While acknowledging the new government’s stance doesn’t mean all the settlements will be immediately rebuilt, Dagan said: “This enables [them] to legalize the Homesh yeshiva and to resolve this issue. We will rebuild the northern Samaria communities and will fix the moral crime of uprooting Jews from their homes for nothing.”

Homesh activists have already started to feel at home. On Wednesday, Chief Rabbi David Lau was slated to arrive at the Homesh yeshiva to deliver a Torah lesson. Last year, then-defense minister Benny Gantz prohibited the Ashkenazi chief rabbi from going to Homesh.

The unauthorized West Bank settlement outpost of Homesh, November 17, 2022. (Nasser Ishtayeh/Flash90)

In Evyatar, the situation is simpler than in Homesh, since 60 dunams (15 acres) of it have recently been determined to be state land, not private Palestinian land.
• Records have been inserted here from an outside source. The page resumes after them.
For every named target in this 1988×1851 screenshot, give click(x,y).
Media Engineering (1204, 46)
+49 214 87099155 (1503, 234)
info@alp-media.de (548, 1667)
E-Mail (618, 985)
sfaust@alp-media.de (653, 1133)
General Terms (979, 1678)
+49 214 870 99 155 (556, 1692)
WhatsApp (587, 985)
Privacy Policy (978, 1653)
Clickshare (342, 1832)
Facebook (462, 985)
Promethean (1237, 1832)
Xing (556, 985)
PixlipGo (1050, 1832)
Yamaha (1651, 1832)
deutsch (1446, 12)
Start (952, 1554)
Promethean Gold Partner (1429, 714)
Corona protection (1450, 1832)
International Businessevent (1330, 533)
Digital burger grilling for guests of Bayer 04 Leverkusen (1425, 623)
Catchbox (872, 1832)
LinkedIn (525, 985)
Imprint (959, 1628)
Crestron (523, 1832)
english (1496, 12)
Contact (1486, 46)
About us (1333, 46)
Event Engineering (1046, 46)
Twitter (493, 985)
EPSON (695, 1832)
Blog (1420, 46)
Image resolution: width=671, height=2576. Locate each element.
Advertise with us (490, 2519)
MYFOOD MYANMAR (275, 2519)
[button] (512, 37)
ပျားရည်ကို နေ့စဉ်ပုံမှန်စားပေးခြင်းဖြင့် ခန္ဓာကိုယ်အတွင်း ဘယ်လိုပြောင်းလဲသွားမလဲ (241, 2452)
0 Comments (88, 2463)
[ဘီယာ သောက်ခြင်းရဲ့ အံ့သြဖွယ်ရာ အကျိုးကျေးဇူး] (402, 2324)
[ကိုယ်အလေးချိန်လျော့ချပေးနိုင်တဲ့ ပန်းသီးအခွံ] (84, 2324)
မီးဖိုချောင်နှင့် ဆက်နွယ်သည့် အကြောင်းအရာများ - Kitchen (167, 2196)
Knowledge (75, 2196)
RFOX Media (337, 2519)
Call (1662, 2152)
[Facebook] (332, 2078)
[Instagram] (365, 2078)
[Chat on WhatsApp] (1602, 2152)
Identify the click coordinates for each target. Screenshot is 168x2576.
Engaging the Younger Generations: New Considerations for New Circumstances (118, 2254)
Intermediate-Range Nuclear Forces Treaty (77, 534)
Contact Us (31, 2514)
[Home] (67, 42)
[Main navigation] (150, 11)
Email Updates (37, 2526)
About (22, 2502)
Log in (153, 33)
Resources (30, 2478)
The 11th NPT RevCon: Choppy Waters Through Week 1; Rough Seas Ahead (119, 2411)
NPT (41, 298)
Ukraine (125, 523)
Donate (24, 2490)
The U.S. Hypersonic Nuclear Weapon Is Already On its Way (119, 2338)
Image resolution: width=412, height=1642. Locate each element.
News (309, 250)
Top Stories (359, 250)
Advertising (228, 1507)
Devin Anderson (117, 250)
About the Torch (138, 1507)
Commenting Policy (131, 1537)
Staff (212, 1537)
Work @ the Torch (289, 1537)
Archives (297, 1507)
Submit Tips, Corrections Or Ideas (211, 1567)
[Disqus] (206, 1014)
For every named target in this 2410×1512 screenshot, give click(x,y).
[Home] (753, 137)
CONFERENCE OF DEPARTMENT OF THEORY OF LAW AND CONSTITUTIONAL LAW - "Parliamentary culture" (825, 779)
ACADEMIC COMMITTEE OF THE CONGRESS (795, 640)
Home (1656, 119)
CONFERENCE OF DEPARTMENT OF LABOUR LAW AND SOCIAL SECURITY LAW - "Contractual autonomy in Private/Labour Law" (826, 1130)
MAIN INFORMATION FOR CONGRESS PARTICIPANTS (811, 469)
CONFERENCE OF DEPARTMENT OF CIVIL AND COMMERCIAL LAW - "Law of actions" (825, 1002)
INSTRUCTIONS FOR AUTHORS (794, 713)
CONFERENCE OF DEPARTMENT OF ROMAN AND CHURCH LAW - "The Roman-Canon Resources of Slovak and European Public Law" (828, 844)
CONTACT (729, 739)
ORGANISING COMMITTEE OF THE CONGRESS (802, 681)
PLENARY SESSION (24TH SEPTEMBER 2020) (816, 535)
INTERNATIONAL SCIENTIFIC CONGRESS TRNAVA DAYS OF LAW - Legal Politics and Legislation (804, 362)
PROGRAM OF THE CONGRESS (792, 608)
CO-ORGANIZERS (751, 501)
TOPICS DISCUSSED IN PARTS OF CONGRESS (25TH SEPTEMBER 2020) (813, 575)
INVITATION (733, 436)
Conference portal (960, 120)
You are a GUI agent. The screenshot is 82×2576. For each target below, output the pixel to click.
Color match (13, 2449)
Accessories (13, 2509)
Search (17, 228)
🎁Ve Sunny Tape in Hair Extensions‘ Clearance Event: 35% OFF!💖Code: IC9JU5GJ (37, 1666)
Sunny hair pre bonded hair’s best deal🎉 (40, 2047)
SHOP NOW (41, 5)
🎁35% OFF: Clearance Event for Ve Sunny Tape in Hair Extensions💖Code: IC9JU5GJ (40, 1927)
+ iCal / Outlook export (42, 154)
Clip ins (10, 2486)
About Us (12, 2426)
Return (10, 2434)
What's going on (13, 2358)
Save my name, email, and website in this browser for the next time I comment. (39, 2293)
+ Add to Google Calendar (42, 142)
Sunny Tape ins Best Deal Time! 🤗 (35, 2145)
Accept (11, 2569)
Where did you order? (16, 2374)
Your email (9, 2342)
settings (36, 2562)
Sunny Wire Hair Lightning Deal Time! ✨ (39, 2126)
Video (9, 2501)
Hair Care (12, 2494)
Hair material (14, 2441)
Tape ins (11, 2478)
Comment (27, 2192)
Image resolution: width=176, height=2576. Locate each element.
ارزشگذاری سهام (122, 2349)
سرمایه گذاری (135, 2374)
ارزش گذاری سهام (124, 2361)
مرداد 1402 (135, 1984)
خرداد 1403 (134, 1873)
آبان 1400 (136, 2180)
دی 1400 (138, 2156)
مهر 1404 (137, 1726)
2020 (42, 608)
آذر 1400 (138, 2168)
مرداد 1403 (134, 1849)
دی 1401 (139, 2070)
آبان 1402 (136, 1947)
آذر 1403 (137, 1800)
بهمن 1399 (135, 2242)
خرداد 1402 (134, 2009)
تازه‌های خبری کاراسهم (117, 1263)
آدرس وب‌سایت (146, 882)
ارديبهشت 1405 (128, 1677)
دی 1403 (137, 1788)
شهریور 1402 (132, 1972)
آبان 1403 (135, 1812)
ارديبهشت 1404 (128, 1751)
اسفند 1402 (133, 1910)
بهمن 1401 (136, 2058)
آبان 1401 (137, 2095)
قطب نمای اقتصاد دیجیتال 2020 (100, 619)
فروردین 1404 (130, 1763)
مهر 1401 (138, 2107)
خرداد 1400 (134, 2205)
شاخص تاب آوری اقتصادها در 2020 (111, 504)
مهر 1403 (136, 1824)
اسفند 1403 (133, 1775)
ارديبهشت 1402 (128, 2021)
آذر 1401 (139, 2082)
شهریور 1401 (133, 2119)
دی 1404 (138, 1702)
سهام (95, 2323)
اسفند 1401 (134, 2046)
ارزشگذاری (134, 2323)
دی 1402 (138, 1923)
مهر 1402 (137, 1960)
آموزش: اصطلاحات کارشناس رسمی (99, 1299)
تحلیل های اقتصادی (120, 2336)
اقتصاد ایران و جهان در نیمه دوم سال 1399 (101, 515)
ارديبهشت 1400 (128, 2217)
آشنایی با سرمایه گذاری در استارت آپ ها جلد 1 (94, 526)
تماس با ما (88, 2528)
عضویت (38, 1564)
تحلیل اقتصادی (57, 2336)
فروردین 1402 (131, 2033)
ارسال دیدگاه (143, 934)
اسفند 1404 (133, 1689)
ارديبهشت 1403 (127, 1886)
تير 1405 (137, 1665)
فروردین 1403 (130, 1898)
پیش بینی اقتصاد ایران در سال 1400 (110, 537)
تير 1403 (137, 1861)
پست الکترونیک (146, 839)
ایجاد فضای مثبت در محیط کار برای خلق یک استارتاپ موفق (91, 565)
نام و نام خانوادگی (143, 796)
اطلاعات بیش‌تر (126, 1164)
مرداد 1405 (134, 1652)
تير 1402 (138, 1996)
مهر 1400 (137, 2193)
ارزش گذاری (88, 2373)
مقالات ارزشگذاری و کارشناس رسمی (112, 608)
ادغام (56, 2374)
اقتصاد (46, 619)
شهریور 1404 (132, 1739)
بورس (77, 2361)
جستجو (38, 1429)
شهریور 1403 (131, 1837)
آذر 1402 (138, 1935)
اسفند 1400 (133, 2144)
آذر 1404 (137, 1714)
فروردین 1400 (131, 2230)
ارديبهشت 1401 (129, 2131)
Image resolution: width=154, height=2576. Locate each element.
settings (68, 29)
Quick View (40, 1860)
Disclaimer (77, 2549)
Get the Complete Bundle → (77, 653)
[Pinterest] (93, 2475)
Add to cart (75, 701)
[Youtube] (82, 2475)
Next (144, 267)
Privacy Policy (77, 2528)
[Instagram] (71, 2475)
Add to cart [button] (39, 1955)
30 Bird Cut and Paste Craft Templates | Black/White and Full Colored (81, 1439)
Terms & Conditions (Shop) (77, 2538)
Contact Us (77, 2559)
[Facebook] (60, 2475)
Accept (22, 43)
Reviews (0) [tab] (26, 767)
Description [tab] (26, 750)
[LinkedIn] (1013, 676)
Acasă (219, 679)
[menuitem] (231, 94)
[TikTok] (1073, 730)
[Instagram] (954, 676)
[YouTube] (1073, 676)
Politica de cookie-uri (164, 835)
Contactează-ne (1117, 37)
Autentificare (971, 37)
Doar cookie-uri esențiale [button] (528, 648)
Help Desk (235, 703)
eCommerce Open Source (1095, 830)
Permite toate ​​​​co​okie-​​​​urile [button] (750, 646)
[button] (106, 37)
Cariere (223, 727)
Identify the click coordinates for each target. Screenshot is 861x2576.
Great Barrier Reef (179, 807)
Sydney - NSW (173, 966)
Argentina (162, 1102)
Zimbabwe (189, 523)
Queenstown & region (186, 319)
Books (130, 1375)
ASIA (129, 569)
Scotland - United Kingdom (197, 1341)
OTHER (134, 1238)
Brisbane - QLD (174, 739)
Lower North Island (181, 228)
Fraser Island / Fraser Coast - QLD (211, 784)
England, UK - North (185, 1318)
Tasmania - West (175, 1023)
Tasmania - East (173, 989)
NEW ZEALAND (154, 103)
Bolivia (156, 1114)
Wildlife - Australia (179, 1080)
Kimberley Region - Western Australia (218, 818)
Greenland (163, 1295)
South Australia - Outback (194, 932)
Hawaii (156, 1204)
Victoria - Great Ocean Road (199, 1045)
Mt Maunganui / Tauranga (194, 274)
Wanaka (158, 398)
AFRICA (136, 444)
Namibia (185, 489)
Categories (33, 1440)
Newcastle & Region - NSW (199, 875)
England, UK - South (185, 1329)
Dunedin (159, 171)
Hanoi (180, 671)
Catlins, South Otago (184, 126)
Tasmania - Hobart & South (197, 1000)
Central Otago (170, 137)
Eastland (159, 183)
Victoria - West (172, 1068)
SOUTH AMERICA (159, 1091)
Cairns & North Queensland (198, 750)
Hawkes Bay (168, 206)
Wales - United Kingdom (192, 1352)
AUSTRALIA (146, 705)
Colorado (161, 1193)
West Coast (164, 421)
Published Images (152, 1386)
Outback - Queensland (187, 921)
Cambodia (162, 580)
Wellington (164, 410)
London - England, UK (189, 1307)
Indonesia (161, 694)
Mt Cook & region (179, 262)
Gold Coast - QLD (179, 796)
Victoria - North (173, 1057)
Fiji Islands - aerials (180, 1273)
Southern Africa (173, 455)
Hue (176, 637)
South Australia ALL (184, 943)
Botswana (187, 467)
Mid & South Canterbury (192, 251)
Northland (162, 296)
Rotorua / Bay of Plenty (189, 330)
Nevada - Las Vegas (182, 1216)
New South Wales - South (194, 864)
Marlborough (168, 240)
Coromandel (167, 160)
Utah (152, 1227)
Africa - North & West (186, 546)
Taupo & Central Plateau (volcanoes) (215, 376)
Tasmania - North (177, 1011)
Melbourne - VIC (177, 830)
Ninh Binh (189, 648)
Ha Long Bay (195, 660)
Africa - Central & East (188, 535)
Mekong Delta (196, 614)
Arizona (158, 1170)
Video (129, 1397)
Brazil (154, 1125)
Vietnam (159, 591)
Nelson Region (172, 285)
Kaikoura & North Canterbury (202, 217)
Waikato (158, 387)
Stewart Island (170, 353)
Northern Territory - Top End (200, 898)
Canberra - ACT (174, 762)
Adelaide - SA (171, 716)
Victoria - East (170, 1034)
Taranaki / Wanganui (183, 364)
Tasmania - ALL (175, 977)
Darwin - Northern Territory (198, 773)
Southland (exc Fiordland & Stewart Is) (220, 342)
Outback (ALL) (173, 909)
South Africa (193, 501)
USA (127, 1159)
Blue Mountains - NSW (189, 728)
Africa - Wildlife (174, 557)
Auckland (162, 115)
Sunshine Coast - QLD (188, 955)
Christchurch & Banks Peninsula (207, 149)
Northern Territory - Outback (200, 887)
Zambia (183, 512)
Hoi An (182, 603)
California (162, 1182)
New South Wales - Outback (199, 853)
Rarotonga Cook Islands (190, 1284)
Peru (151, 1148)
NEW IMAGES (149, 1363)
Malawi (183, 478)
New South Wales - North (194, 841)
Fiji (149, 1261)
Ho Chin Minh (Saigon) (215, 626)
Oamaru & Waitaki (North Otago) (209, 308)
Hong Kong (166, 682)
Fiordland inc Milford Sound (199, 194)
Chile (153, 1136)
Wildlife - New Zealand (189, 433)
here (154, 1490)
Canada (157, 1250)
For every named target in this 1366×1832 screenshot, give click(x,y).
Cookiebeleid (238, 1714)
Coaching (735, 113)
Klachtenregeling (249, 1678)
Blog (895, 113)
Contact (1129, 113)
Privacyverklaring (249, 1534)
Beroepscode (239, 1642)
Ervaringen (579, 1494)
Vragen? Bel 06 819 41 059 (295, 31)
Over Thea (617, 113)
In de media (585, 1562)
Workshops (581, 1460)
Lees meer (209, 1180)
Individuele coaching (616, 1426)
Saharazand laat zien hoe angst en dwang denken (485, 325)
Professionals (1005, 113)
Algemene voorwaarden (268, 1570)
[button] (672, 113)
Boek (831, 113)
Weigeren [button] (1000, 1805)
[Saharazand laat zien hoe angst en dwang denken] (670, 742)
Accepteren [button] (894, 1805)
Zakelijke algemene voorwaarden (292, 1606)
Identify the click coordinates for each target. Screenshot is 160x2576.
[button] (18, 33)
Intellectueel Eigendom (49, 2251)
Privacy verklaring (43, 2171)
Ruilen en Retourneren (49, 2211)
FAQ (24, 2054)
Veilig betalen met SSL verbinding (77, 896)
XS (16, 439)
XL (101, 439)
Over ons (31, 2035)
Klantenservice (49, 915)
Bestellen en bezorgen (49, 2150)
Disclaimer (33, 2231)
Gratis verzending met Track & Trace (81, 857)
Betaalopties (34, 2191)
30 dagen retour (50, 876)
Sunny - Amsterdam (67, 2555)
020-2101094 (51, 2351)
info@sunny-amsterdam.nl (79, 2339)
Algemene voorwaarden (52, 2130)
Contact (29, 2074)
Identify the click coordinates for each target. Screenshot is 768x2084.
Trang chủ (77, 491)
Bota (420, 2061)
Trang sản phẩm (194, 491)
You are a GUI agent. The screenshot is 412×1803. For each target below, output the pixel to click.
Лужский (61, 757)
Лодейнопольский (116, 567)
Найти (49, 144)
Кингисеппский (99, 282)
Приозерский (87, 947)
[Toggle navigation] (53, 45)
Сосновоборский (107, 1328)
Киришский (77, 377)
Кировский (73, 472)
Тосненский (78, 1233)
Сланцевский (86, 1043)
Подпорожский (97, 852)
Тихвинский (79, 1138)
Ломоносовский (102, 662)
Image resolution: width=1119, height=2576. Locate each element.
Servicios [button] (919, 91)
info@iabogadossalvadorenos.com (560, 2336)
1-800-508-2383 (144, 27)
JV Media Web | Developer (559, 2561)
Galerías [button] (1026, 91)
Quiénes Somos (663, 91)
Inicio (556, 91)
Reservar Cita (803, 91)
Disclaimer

While it was evacuated in July 2021, Gantz reached a deal with the residents to verify the legal status of the land. This was done in October 2021 and in February 2022 then-attorney general Avichai Mandelblit approved forming a legal settlement and yeshiva there.

Since then, nothing has happened.

Dagan did not say whether Evyatar came up in his meeting this week with Gallant, but said it was “a disgrace that the previous government didn’t fulfill the deal. It needs to be fulfilled in the coming months. This is stipulated in the government’s basic policy guidelines.”

However, the settlers are still afraid of one factor that may thwart their plans: Netanyahu himself.

Prime Minister Benjamin Netanyahu (C) meets with heads of Israeli settlement authorities at the Alon Shvut settlement in the Etzion Bloc in the West Bank on November 19, 2019. (Menahem Kahana/AFP)

Over the past few decades, Netanyahu and the settlers have come to respect — but also suspect — each other. The settlers don’t trust the premier and say they are all too familiar with the moment he tells them that national security and the diplomatic danger are more urgent than settling the West Bank. Many settlers believe Netanyahu gave up on the West Bank as part of former US president Donald Trump’s peace plan in 2020, when he agreed in principle to form a Palestinian state.

The question is what will happen at the moment of truth, when the settlers return on Passover to Evyatar. How will Netanyahu and Gallant react? What will Smotrich say?

In the meantime, the government is definitely pointing in a new direction on this matter and it’s a milestone from the settlers’ point of view. Today the Temple Mount — tomorrow Evyatar, Homesh and Sa-Nur.